Scientific classification
- Kingdom: Animalia
- Phylum: Chordata
- Class: Reptilia
- Order: Squamata
- Family: Lacertidae
- Genus: Podarcis
- Species: P. muralis
- Binomial name: Podarcis muralis (Laurenti, 1768)
- Synonyms: Seps muralis Laurenti, 1768; Lacertus terrestris Garsault, 1764; Lacerta muralis (Laurenti, 1768);

= Podarcis muralis =

- Authority: (Laurenti, 1768)
- Conservation status: LC
- Synonyms: Seps muralis Laurenti, 1768, Lacertus terrestris Garsault, 1764, Lacerta muralis (Laurenti, 1768)

Common wall lizard

The common wall lizard (Podarcis muralis) is a species of lizard with a large distribution in Europe and well-established introduced populations in North America, where it is also called the European wall lizard. It can grow to about 20 cm in total length. The animal has shown variation in the places it has been introduced to. Fossils have been found in a cave in Greece dating to the early part of the Holocene.

==Description==

The common wall lizard is a small, thin lizard whose small scales are highly variable in colour and pattern. Its coloration is generally brownish or greyish, and may occasionally be tinged with green. In some individuals, the row of spots along their backs may form a line, while others may have a reticulated pattern with dark spots on the side and scattered white spots that can be blue in the shoulder region. The tail is brown, grey or rust in colour, and may also have light bars on the sides. The belly region has six rows of larger rectangular scales that are generally reddish, pink, or orangish. Common wall lizards may also have dark markings on the throat. This lizard has six distinct morphological forms which are identified by the colouration of its throat and underbelly. Three of these are pure morphs consisting only of solid colours on their scales: white, red (orange) or yellow, and three other morphs are distinguished by a combination of colours: white-yellow, white-red and yellow-red.

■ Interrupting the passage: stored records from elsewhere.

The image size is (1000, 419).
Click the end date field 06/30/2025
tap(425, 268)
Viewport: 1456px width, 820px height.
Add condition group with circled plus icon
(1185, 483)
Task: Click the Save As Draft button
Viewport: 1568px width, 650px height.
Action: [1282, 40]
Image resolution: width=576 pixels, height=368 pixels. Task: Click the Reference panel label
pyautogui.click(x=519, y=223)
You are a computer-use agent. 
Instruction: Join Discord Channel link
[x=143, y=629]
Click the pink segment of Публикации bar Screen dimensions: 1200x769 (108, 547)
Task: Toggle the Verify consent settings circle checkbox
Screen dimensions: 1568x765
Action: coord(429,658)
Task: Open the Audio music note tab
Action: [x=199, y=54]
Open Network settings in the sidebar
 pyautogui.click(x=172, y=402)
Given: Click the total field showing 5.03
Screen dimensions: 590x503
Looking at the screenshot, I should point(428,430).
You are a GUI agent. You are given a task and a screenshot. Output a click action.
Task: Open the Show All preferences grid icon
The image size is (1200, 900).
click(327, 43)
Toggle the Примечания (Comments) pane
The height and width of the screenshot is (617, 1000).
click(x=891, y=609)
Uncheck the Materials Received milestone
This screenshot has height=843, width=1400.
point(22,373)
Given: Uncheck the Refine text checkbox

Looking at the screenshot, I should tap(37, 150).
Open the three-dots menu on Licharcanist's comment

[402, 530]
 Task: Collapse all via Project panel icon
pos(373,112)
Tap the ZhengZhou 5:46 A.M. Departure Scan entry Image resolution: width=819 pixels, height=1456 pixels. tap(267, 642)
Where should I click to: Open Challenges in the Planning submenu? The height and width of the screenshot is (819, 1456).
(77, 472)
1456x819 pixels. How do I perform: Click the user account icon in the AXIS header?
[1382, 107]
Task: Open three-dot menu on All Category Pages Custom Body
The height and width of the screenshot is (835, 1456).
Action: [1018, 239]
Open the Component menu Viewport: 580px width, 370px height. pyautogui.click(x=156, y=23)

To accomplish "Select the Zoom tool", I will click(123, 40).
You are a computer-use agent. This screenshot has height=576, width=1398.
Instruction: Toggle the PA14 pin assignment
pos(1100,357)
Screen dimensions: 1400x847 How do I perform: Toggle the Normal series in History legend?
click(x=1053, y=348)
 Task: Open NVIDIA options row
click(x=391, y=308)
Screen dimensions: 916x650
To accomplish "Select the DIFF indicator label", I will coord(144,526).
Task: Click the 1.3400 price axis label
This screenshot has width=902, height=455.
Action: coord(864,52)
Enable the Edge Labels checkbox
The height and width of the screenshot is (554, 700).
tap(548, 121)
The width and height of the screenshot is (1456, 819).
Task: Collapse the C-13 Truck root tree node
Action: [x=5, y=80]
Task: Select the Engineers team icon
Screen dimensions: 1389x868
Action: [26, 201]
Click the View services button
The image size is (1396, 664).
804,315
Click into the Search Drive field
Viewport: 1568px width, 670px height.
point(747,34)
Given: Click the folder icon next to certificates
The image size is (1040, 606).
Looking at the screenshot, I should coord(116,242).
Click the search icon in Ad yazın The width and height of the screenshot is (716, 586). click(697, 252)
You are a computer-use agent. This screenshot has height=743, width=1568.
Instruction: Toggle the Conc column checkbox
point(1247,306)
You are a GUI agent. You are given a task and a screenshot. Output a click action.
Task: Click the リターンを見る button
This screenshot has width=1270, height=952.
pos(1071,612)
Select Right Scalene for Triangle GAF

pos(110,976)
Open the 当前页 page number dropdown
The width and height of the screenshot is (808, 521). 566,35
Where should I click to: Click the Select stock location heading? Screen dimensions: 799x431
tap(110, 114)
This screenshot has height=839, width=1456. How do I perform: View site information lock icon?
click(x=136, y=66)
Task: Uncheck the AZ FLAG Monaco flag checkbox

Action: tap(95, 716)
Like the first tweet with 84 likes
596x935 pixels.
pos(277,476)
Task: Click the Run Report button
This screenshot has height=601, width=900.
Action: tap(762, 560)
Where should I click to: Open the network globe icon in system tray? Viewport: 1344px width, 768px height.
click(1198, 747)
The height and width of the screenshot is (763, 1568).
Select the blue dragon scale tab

On average, eggs are about 11 x 7 mm and weight 0,29 g at deposition, and absorb water up to 16 x 10 mm and 1 g.

==Ecology==
The common wall lizard prefers rocky environments, including urban settings, where it can scurry between rock, rubble, debris and buildings. In the southern part of its range it tends to occur in humid or semi-humid habitats, compared to drier habitats in the north.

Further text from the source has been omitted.